(Data lines)
● ● ● ● ●

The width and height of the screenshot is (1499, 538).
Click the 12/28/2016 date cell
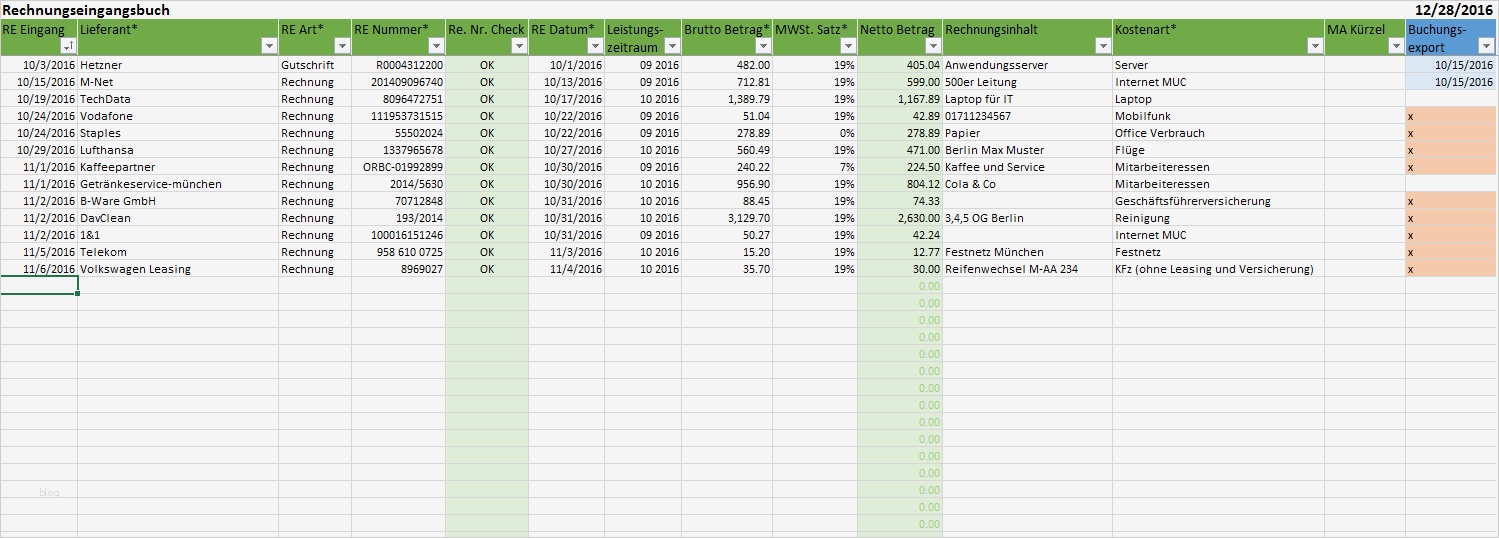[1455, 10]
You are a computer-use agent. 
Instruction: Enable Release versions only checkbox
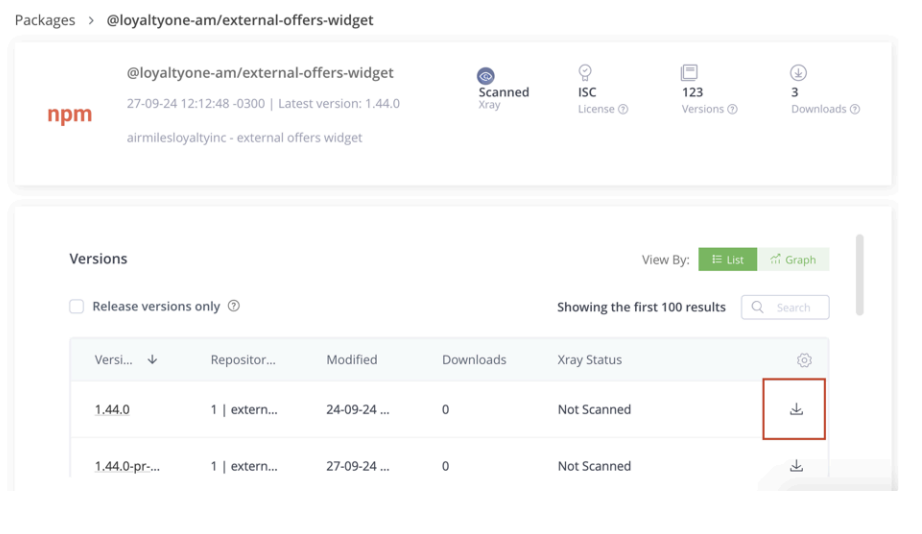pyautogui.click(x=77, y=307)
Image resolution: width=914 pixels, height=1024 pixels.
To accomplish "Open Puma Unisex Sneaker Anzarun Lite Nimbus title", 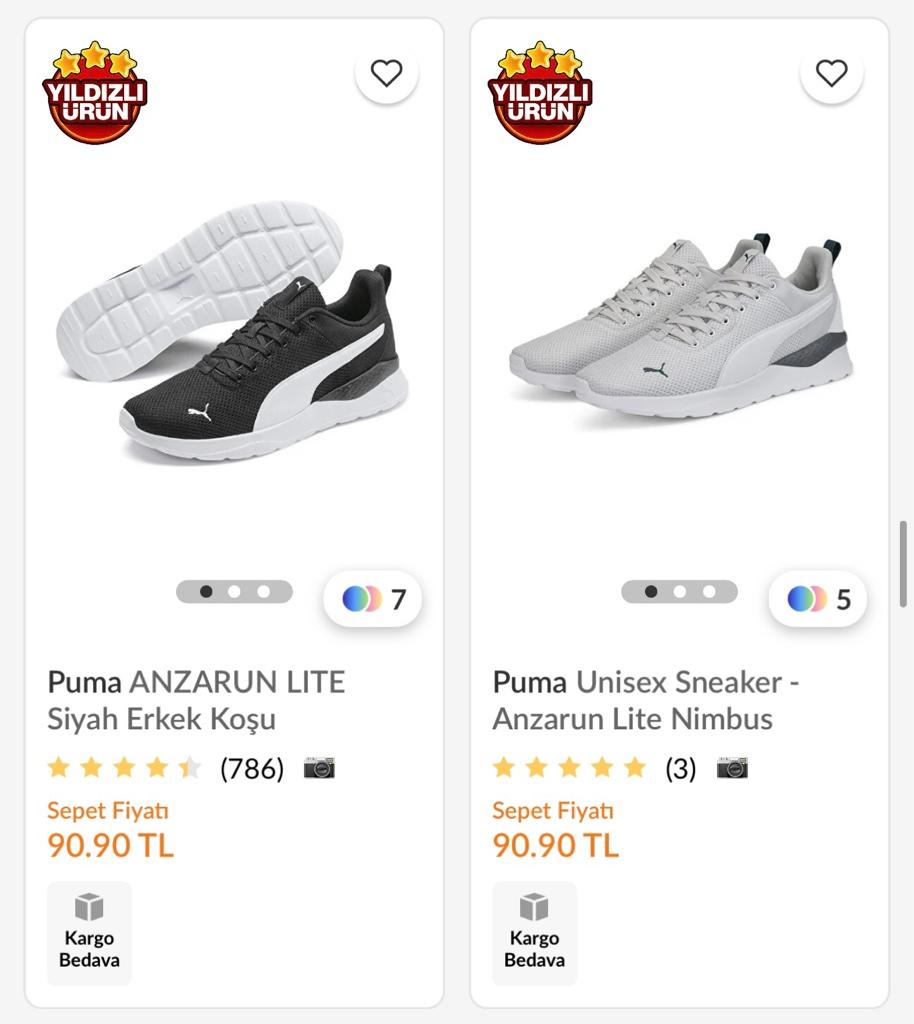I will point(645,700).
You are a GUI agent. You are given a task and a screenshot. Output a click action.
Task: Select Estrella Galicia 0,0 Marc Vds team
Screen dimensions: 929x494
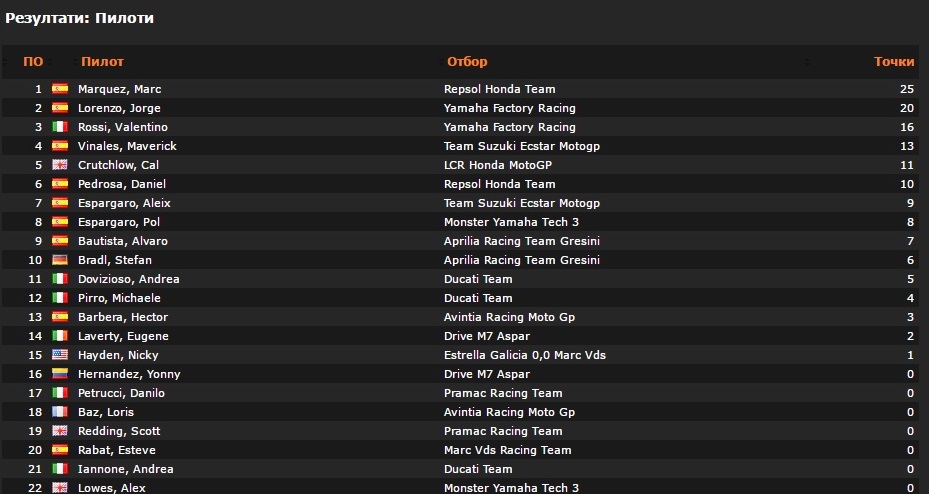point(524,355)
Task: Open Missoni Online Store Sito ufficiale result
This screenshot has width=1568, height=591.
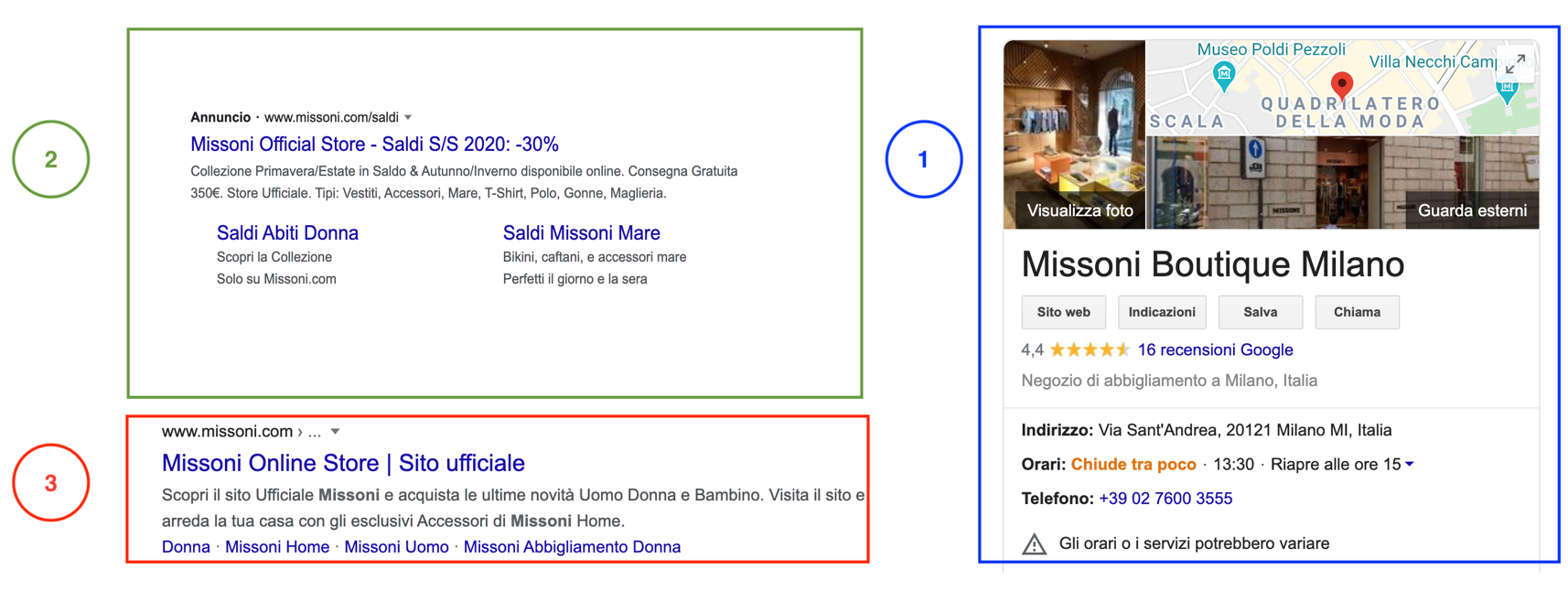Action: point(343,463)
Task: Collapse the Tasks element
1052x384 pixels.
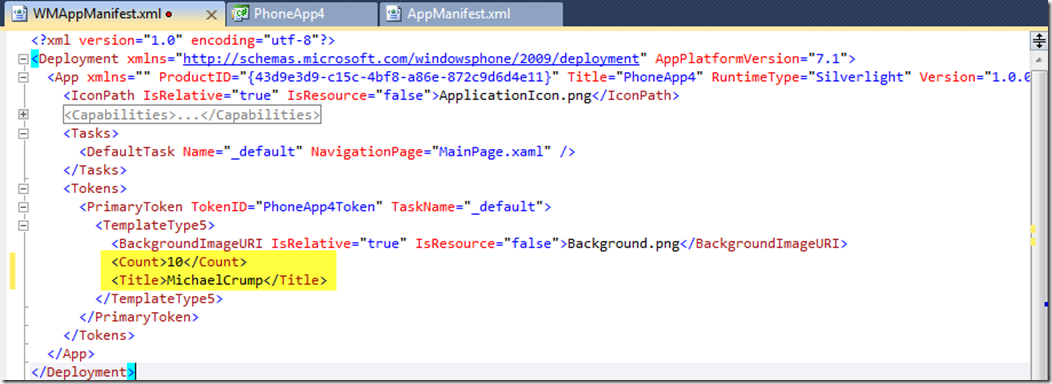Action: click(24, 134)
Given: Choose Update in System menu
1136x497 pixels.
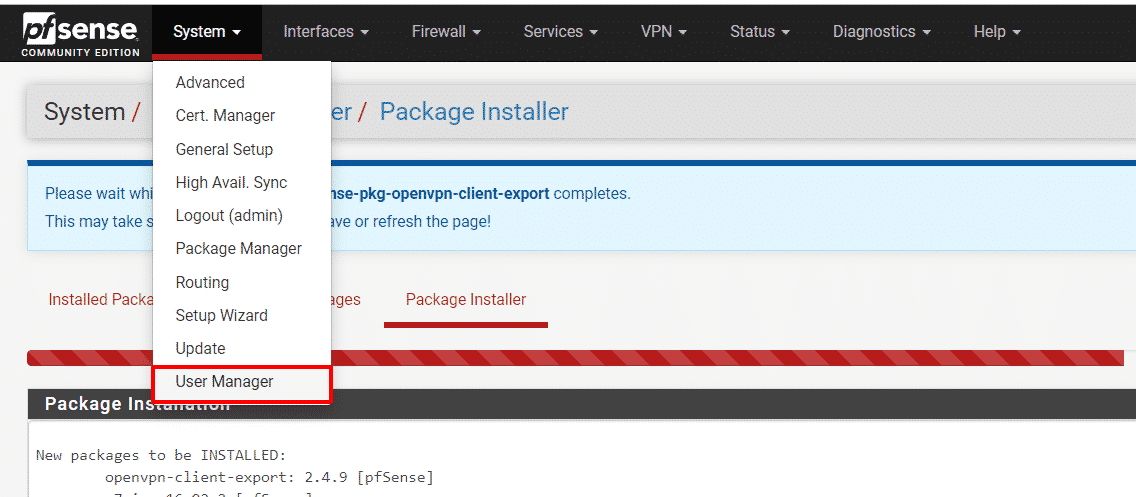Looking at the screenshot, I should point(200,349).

● ● ● ● ●

Update everything from the line containing "Task: Collapse the Tasks element" down to the end of the listing by putting "Pick" in place of "Choose" and changing nothing else. Return only those lines, and leave the pictures out.

RESPONSE:
Task: Collapse the Tasks element
1052x384 pixels.
Action: click(24, 134)
Given: Pick Update in System menu
1136x497 pixels.
Looking at the screenshot, I should point(200,349).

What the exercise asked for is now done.